Work instruction 1
Echo the concept drift article word for word, everything from "Concept Drift: When" down to "adaptation, and updating.".
Work instruction 2
In the concept drift article's advertising example, which months of 2020 does the model's training data cover?

Supplied passage
● ● ● ●

Concept Drift: When Models Age and Make Mistakes
Machine learning has enabled many applications, from image and speech recognition to fraud detection and autonomous vehicles. The models used in these applications are trained on datasets, and they might work well when tested on examples that were available when they were trained. But what happens when the distribution of data changes over time, as it happens with online or rapidly-evolving systems, such as social media or stock markets? When do models start making mistakes and become outdated?
The answer is concept drift. Concept drift refers to the change of the statistical properties of data over time that models have to cope with. It poses a fundamental challenge to machine learning systems and requires constant monitoring, adaptation, and updating.
Real-life Example: Concept Drift in Online Advertising
To better understand concept drift, let’s consider an example: online advertising. Advertisers use machine learning to predict the probability of a user clicking on an ad, so they can display the most relevant ad to maximize the click-through rates and revenue. These predictions are based on clickstream data, user profiles, and other features. However, the distribution of user behavior and intent changes over time, as trends, preferences, and external factors (such as pandemics or holidays) influence them.
For instance, suppose a model is trained on data from January-March 2020, where people were searching for trips and travel packages for their spring breaks. The model learned patterns that are specific to that period, such as keywords, destinations, or flight durations. However, the outbreak of COVID-19 in March 2020 disrupted the travel industry, and people started canceling their trips or looking for alternatives, such as staycations or outdoor activities. The model can no longer rely on its previous assumptions to make accurate predictions for the summer or fall of 2020 or beyond.

● ● ● ●

Raw data
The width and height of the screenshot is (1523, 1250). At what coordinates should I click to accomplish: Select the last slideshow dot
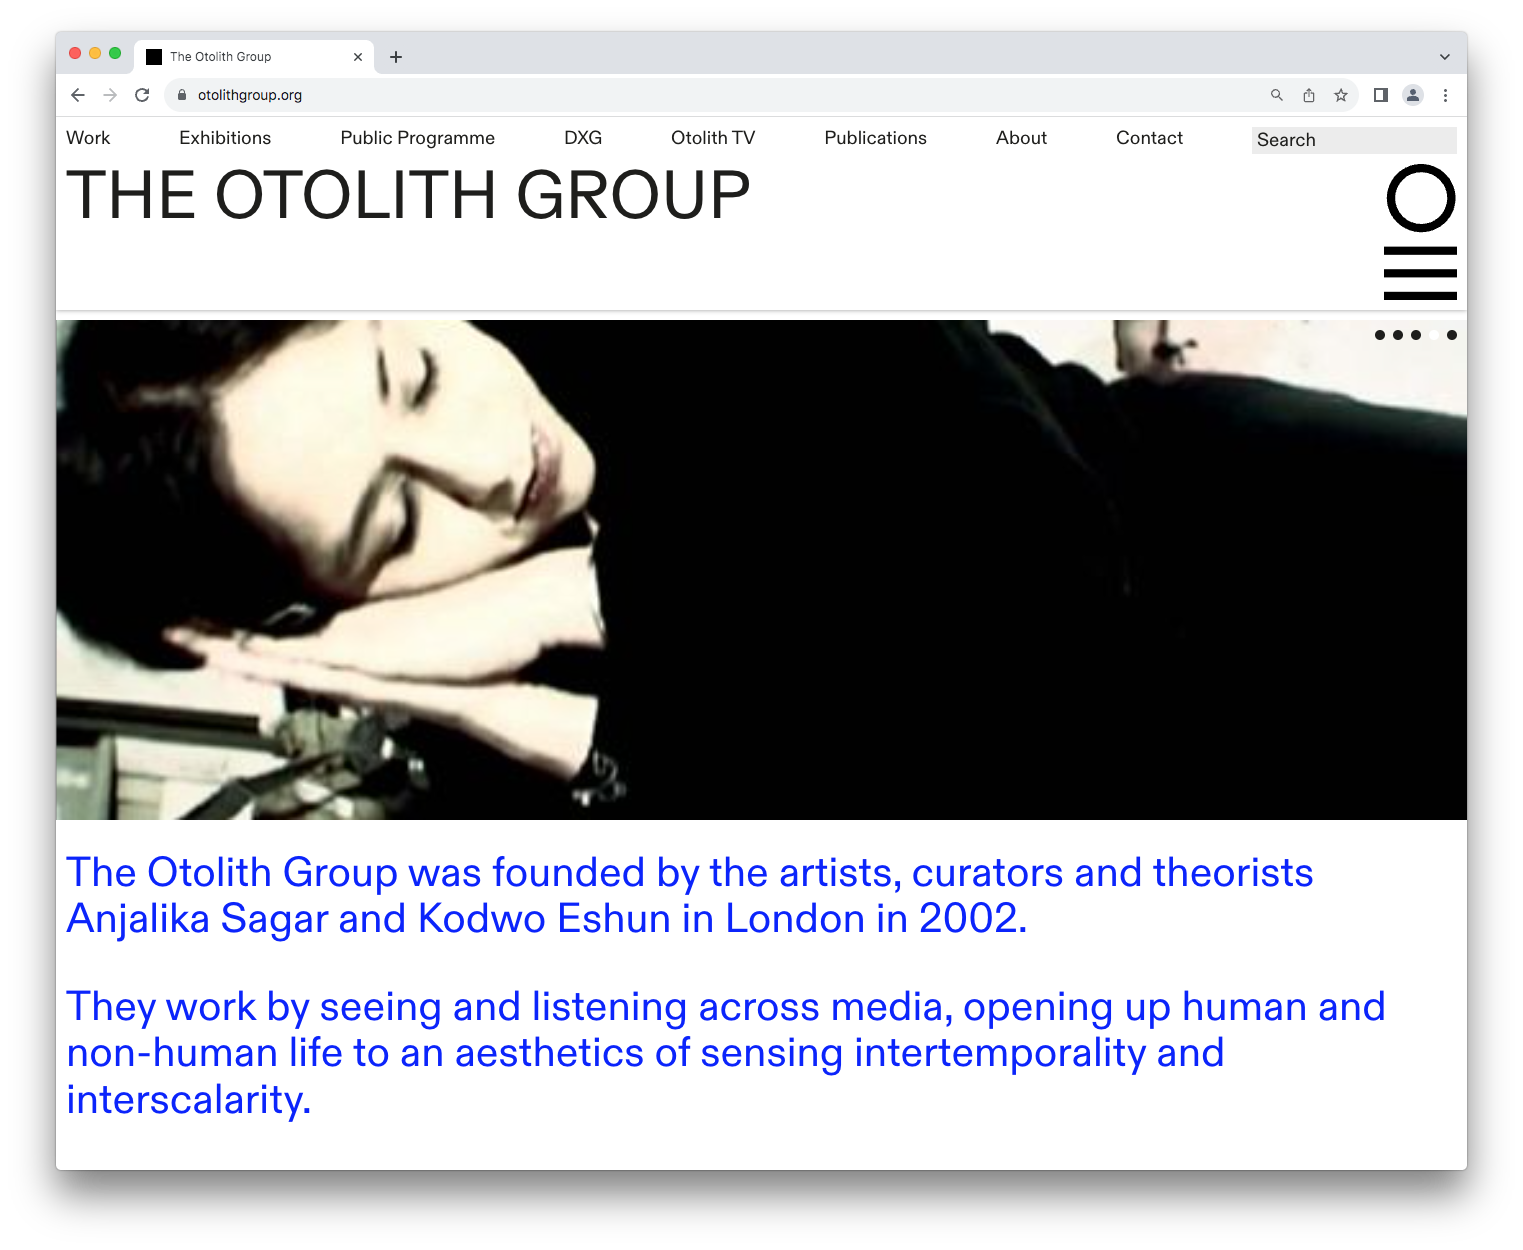click(x=1452, y=335)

● ● ● ●

Written reply 1
Concept Drift: When Models Age and Make Mistakes
Machine learning has enabled many applications, from image and speech recognition to fraud detection and autonomous vehicles. The models used in these applications are trained on datasets, and they might work well when tested on examples that were available when they were trained. But what happens when the distribution of data changes over time, as it happens with online or rapidly-evolving systems, such as social media or stock markets? When do models start making mistakes and become outdated?
The answer is concept drift. Concept drift refers to the change of the statistical properties of data over time that models have to cope with. It poses a fundamental challenge to machine learning systems and requires constant monitoring, adaptation, and updating.

Written reply 2
January through March 2020.